Consigna 1: Reproduce de forma literal el fragmento de la nota sobre Radio Nacional que va desde "Los trabajadores de" hasta "en Entre Ríos.", este último incluido.
Consigna 2: Enumera los motivos por los que, según el primer párrafo de la nota sobre Radio Nacional, los trabajadores denuncian a los funcionarios macristas a cargo de las emisoras.
Consigna 3: Según la nota sobre Radio Nacional, ¿cómo se llama la directora de la emisora de Mendoza?

___ Texto de lectura ___

Se suman denuncias en Radio Nacional de Mendoza y Neuquén

Hernan Lombardi dos

Los trabajadores de Radio Nacional de Mendoza y Neuquén volvieron a denunciar a los funcionarios macristas a cargo de las emisoras por censura, persecución, malos tratos y vaciamiento de programación, con riesgo grave para los puestos de trabajo. Estos conflictos se agregan a otros en varios puntos del país, como el que afrontan las radios nacionales en Entre Ríos.

   Las directoras de ambas emisoras, nombradas por la gestión macrista en Radio y Televisión Argentina (RTA), ya habían recibido varias denuncias en el pasado.

   Los actos de censura de persecución denunciadas son simultáneas a una decisión de la directora del macrismo, Ana Gerschenson, quien pretende cancelar programación local en las emisoras, al menos en una de ellas por cada provincia, para que sean meras retransmisoras de programas hechos bajo control de Buenos Aires, aunque sean anunciadas con una supuesta impronta “federal”.

   En el caso de Mendoza, los trabajadores difundieron una carta abierta en la que repudian las acciones de la directora Gabriela Figueroa, “consistentes en modificaciones y cambios de horarios y funciones de modo unilateral e intempestivamente, violando los convenios colectivos de trabajo”.

   “Repudiamos lo que consideramos el hecho más grave del que se haya tenido antecedentes: el intento de prohibir el ingreso a la emisora a una de las trabajadoras que inició acciones legales por dichos incumplimientos de convenios, en el marco del achicamiento de programación local estipulado por esta gestión, en sintonía con la política llevada a nivel nacional en distintas emisoras del país”, agregan.

   El achicamiento de la programación, que Gerschenson está imponiendo en todo el país, se ve reflejado en el caso de Mendoza “en el desdoblamiento de transmisión”.

   “Nuestra señal –continúan- se escucha sólo a través de la sintonía de FM en la zona del Gran Mendoza, mientras que la actual gestión decide retransmitir LRA1 Radio Nacional Buenos Aires por la A.M con alcance al resto de la provincia, como parte de la misma política de recorte”. 

   La carta insiste en denunciar “los actos de censura, persecución política, gremial, maltrato al personal y vaciamiento de contenidos por parte de las autoridades actuales de forma constante, ejerciendo un total abuso de su autoridad”.

___ Material proporcionado ___

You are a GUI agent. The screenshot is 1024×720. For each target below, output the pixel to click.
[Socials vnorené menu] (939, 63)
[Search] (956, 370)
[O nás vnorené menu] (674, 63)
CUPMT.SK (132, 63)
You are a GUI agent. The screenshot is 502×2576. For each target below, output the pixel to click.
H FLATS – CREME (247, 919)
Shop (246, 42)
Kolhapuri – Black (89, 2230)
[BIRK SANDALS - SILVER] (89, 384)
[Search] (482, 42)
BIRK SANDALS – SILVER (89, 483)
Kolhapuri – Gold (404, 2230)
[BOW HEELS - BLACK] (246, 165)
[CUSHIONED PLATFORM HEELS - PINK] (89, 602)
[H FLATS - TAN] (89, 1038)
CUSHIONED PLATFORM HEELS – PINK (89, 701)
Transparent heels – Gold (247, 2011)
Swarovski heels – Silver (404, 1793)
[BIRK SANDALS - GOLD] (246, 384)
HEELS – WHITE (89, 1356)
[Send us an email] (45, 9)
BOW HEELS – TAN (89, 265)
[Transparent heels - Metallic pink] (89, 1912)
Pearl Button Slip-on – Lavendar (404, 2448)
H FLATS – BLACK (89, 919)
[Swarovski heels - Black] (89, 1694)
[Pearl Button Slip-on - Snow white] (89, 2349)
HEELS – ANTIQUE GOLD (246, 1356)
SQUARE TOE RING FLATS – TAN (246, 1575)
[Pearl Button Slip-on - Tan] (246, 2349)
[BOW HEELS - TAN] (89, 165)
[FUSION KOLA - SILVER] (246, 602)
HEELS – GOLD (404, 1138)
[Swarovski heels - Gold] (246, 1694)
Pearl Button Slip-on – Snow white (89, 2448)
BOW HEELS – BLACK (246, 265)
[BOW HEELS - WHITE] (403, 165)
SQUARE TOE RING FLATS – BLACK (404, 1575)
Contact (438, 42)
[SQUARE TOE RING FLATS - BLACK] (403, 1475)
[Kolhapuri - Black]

___

Respuesta esperada 1:
Los trabajadores de Radio Nacional de Mendoza y Neuquén volvieron a denunciar a los funcionarios macristas a cargo de las emisoras por censura, persecución, malos tratos y vaciamiento de programación, con riesgo grave para los puestos de trabajo. Estos conflictos se agregan a otros en varios puntos del país, como el que afrontan las radios nacionales en Entre Ríos.

Respuesta esperada 2: Censura, persecución, malos tratos y vaciamiento de programación.

Respuesta esperada 3: Gabriela Figueroa.